(Entrées de données stockées)
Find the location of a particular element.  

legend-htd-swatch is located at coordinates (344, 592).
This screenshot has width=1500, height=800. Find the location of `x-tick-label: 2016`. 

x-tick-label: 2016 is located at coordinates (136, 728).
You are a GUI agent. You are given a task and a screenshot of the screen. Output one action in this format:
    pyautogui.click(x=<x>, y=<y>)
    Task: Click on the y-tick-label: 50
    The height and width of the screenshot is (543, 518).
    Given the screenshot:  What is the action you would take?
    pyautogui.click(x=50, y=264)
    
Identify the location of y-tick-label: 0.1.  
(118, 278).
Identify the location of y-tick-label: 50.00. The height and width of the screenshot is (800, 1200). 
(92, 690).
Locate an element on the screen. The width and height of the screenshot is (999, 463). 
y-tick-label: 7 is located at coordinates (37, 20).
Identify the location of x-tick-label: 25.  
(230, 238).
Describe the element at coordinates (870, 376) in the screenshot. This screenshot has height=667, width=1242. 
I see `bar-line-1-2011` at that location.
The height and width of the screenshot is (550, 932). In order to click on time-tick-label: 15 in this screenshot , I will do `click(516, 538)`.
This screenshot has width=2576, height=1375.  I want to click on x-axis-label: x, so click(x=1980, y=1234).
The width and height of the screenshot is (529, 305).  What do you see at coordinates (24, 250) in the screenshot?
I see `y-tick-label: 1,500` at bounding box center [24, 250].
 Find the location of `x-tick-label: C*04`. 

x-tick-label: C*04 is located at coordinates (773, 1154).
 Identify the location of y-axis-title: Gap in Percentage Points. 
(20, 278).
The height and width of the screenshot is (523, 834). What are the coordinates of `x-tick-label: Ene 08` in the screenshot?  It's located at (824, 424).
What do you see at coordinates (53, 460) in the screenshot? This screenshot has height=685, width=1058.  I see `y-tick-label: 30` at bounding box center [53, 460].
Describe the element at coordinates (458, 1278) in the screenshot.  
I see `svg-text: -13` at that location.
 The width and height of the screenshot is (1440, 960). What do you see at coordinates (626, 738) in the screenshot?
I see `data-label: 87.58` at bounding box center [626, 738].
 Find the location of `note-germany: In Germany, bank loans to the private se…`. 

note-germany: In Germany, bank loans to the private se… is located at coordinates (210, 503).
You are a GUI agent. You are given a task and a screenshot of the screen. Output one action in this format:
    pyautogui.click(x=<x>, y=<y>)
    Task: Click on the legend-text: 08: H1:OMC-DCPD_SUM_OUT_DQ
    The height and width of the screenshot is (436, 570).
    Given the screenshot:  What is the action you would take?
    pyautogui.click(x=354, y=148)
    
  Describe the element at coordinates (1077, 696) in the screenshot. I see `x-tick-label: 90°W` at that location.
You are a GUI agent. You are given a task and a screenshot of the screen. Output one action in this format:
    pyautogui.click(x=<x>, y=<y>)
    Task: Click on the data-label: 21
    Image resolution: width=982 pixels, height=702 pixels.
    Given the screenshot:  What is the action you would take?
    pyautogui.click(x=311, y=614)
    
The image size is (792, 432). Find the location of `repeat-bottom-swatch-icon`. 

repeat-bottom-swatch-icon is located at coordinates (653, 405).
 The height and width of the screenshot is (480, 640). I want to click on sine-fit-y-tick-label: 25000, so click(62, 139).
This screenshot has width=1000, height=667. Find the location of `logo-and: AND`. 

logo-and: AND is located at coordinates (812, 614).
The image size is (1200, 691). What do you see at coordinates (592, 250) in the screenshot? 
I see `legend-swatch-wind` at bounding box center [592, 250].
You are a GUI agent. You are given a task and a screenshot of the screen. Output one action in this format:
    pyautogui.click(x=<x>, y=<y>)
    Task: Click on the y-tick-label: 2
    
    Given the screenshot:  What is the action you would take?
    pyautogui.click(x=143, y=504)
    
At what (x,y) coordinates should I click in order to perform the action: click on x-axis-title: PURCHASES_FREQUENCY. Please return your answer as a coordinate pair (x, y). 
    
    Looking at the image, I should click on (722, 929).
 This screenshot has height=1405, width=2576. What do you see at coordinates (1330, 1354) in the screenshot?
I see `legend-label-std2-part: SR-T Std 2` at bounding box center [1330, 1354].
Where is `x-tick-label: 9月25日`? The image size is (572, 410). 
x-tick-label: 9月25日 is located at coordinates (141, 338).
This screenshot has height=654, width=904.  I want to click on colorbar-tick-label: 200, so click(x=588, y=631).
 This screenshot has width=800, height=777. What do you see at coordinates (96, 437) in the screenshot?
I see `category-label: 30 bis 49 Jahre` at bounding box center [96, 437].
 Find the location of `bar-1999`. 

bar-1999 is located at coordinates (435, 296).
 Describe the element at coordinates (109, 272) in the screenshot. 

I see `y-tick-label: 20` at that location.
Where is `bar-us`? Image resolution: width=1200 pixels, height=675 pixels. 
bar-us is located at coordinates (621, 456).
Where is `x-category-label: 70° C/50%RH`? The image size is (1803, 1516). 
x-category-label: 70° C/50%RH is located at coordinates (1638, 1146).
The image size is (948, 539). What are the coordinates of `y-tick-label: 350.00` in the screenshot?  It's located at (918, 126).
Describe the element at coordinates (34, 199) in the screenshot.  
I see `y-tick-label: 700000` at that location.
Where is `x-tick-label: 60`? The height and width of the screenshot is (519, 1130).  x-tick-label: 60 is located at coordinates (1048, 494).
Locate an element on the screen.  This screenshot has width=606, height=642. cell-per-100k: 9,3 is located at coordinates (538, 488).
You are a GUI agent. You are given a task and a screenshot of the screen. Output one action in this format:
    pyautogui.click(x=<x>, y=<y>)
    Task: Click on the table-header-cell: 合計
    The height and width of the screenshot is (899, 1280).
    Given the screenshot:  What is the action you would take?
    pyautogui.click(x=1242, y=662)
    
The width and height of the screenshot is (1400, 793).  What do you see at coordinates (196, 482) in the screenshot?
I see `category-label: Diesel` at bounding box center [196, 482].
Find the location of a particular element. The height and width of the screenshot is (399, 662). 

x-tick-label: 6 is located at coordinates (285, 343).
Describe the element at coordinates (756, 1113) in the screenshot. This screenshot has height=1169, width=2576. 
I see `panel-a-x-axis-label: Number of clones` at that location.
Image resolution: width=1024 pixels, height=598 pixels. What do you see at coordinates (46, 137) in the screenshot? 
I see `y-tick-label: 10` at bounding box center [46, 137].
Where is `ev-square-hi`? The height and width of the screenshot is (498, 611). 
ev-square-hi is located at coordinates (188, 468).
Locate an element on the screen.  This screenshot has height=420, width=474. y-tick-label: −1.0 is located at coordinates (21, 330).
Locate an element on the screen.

→ TÂCHE
Mettez dans un tableau Markdown les lignes qui vont du début des enregistrements jusqu'à la ligne contenant "(118, 278).", celle-ci comprise, en omettant les lignes vides. Utilisez deux colonnes : Numéro pour le rang de chaque ligne et Texte pour la ligne elle-même.

→ RÉPONSE
| Numéro | Texte |
|---|---|
| 1 | Find the location of a particular element.   |
| 2 | legend-htd-swatch is located at coordinates (344, 592). |
| 3 | This screenshot has width=1500, height=800. Find the location of `x-tick-label: 2016`.  |
| 4 | x-tick-label: 2016 is located at coordinates (136, 728). |
| 5 | You are a GUI agent. You are given a task and a screenshot of the screen. Output one action in this format: |
| 6 |     pyautogui.click(x=<x>, y=<y>) |
| 7 |     Task: Click on the y-tick-label: 50 |
| 8 |     The height and width of the screenshot is (543, 518). |
| 9 |     Given the screenshot:  What is the action you would take? |
| 10 |     pyautogui.click(x=50, y=264) |
| 11 | Identify the location of y-tick-label: 0.1.   |
| 12 | (118, 278). |